Solidarity projects were springing up in some of the world’s poorest corners. In Kenya’s Kibera slum, for example, volunteers with plastic drums and boxes of soap on motorbikes set up handwashing stations for people without clean water.

Russia reported its first coronavirus death on Thursday.

Amid the gloom, China provided a ray of hope, as it reported zero new local transmissions in a thumbs-up for its draconian containment policies since January. Imported cases, however, surged, accounting for all 34 new infections.

The United States, where President Donald Trump had initially played down the coronavirus threat, saw infections close in on 8,000 and deaths reach at least 151.

Trump has infuriated Beijing’s communist government by rebuking it for not acting faster and drawn accusations of racism by referring to the “Chinese virus”.

“EXTRAORDINARY TIMES”

In a bewildering raft of financial measures around the world, the European Central Bank launched new bond purchases worth 750 billion euros ($817 billion).

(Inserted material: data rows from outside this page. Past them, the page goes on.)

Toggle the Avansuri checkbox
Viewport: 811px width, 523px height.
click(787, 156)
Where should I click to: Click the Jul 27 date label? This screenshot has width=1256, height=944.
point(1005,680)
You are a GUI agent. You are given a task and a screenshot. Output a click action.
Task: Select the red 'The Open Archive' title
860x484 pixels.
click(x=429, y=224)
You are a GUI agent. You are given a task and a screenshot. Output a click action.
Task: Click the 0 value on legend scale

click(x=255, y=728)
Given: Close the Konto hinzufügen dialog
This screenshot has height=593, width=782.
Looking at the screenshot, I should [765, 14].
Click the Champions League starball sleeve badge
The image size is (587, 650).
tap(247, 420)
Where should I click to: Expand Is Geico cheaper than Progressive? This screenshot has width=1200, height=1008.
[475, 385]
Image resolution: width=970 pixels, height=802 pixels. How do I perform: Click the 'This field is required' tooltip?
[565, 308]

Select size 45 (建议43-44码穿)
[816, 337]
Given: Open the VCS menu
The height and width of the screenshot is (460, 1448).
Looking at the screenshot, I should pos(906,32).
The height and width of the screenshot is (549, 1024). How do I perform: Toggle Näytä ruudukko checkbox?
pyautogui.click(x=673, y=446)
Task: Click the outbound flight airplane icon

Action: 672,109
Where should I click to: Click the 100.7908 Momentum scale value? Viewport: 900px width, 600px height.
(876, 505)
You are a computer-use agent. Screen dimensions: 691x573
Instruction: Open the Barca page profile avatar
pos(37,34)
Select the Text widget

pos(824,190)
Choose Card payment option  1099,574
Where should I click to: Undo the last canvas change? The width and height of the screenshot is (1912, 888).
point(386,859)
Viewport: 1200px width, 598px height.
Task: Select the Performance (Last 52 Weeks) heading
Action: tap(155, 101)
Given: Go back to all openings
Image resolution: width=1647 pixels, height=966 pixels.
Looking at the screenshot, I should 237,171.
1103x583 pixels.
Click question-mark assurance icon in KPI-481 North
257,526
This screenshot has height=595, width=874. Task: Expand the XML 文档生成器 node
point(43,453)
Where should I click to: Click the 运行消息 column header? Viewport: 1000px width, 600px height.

That brought some relief to bond markets and also halted European shares’ slide, though equities remained shaky elsewhere.

“Extraordinary times require extraordinary action,” ECB President Christine Lagarde said, amid concerns that the strains could tear apart the euro zone as a single currency bloc.

The U.S. Federal Reserve rolled out its third emergency credit programme in two days, aimed at keeping the $3.8 trillion money market mutual fund industry functioning.

China was to unleash trillions of yuan of fiscal stimulus and South Korea pledged 50 trillion won ($39 billion).

The desperate state of industry was writ large in Detroit, where the big three automakers – Ford Motor Co (F.N), General Motors Co (GM.N) and Fiat Chrysler Automobiles NV (FCHA.MI) (FCAU.N) – were shutting U.S. plants, as well as factories in Canada and Mexico.

With some economists fearing prolonged pain akin to the 1930s Great Depression but others anticipating a post-virus bounceback, gloomy data and forecasts abounded.

In one of the most dire calls, J.P. Morgan economists forecast the Chinese economy to drop more than 40% this quarter and the U.S. economy to shrink 14% in the next.

There was a backlash against conspiracy theories and rumours circulating on social media, with Morocco arresting a woman who denied the disease existed.

And in Brazil, where President Jair Bolsonaro initially labelled the virus “a fantasy”, more members of the political elite fell ill. At night, housebound protesters banged pots and pans, shouting “Bolsonaro out!” from their windows.